Department of Pediatric Rheumatology, Abderrahim Harouchi Children University Hospital, University Hospital Center Ibn Rochd, Casablanca, Morocco.
Hassan II University of Medicine and Pharmacy, Casablanca, Morocco.
Pan Afr Med J. 2022 Feb 16;41:135. doi: 10.11604/pamj.2022.41.135.27377. eCollection 2022.
In this study, we aimed to evaluate the clinicobiological findings and the biotherapy treatment response of Moroccan patients with juvenile idiopathic arthritis (JIA), and compare our results with those of populations of the same or different ethnicity. This retrospective cross-sectional study included patients aged 1-14 years, diagnosed between 2003 and 2018 with JIA according to the International League of Associations for Rheumatology (ILAR) 2004 revised criteria, who received biologics and who followed up during the year 2018 in the day hospital of our single-center tertiary pediatric rheumatology unit. Among 59 patients, 53% had systemic JIA, 29% seronegative polyarticular JIA, 8% arthritis-related enthesitis, 5% seropositive polyarticular JIA, 3% oligoarthritis and 2% psoriatic arthritis. Tocilizumab was the most prescribed biologic (34 patients), followed by Etanercept (25 patients), Adalimumab (6 patients), Anakinra (3 patients) and biosimilar Infliximab (3 patients). Eleven patients switched biologics. Erythrocyte sedimentation rate, number of active joints and the Juvenile Arthritis Disease Activity Score 27 (JADAS 27) decreased significantly at month three for 56 patients. These results were maintained at the last visit for 31 patients, while there was a slight worsening in 15 of them and no assessment in 13 patients due to lack of data. At the end of the evaluation, 39% of the patients were exclusively on biotherapy, while 61% were still on other disease-modifying antirheumatic drugs (DMARDs). Twenty-eight patients developed lymphopenia, 4 patients had elevated transaminases, 4 patients developed moderate infection, and 2 patients developed macrophage activation syndrome. To the best of our knowledge, this is the first Moroccan study on biotherapy in JIA. Our study population was characterized by a male predominance, a high frequency of the systemic form and a low percentage of positive antinuclear antibodies. We have shown that in the era of biologics, only 67.4% patients are nearly disease-free at the end of the study with a real risk of side effects. Although effective, biotherapy must be closely monitored because of potentially severe side effects, especially with Tocilizumab use.

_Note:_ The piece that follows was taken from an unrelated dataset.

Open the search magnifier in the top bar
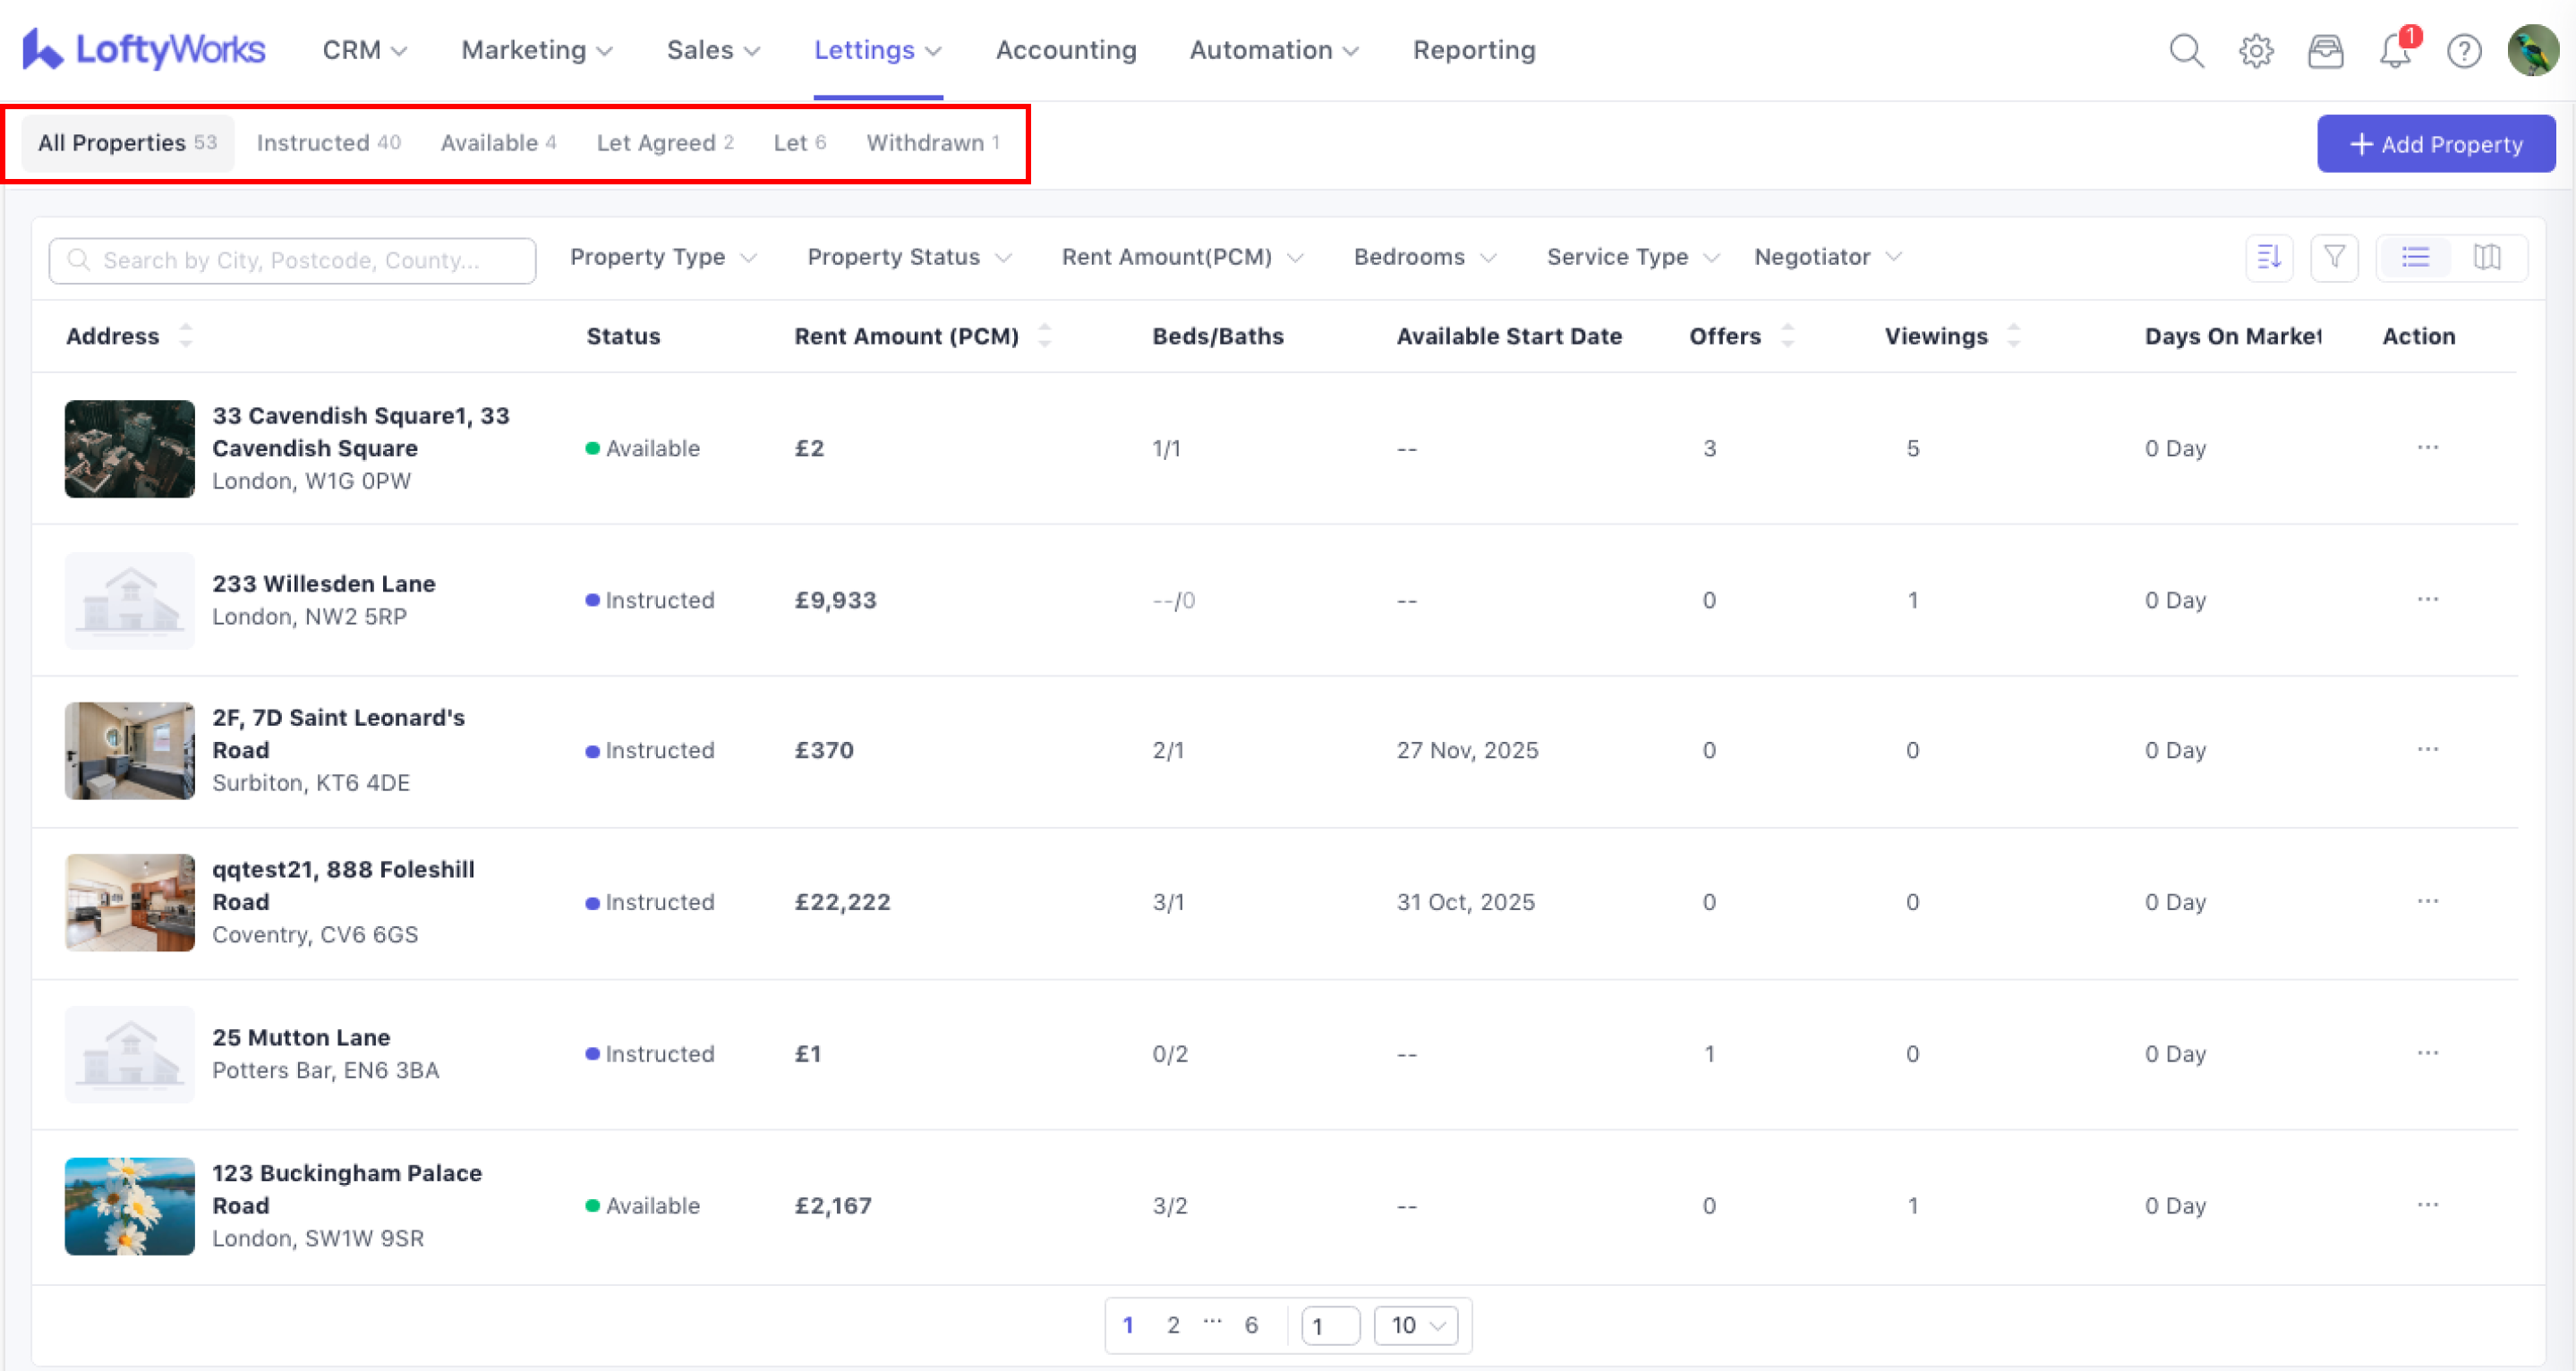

在这项研究中,我们旨在评估摩洛哥幼年特发性关节炎(JIA)患者的临床生物学发现和生物治疗反应,并将我们的结果与同种族或不同种族的人群进行比较。这项回顾性横断面研究纳入了 2003 年至 2018 年间根据国际风湿病联盟(ILAR)2004 年修订标准诊断为 JIA 的年龄在 1-14 岁的患者,这些患者接受了生物治疗,并在我们单中心三级儿科风湿病科的日间病房接受了 2018 年的随访。在 59 名患者中,53%为全身型 JIA,29%为血清阴性多关节炎型 JIA,8%为关节炎相关附着点炎,5%为血清阳性多关节炎型 JIA,3%为少关节炎型 JIA,2%为银屑病关节炎型 JIA。最常开的生物制剂是托珠单抗(34 例),其次是依那西普(25 例)、阿达木单抗(6 例)、阿那白滞素(3 例)和生物类似物英夫利昔单抗(3 例)。11 名患者更换了生物制剂。56 名患者在第 3 个月时红细胞沉降率、活跃关节数和幼年特发性关节炎疾病活动评分 27(JADAS 27)显著下降。在最后一次就诊时,31 名患者的这些结果得到了维持,而在其中 15 名患者中略有恶化,13 名患者由于缺乏数据而无法评估。在评估结束时,39%的患者仅接受生物治疗,61%的患者仍在接受其他疾病修饰抗风湿药物(DMARDs)治疗。28 名患者出现淋巴细胞减少症,4 名患者出现转氨酶升高,4 名患者出现中度感染,2 名患者出现巨噬细胞活化综合征。据我们所知,这是摩洛哥首例关于 JIA 生物治疗的研究。我们的研究人群以男性为主,全身型发病率高,抗核抗体阳性率低。我们已经表明,在生物制剂时代,只有 67.4%的患者在研究结束时接近无疾病状态,但存在潜在的副作用风险。尽管有效,但由于潜在的严重副作用,生物治疗必须密切监测,特别是在使用托珠单抗时。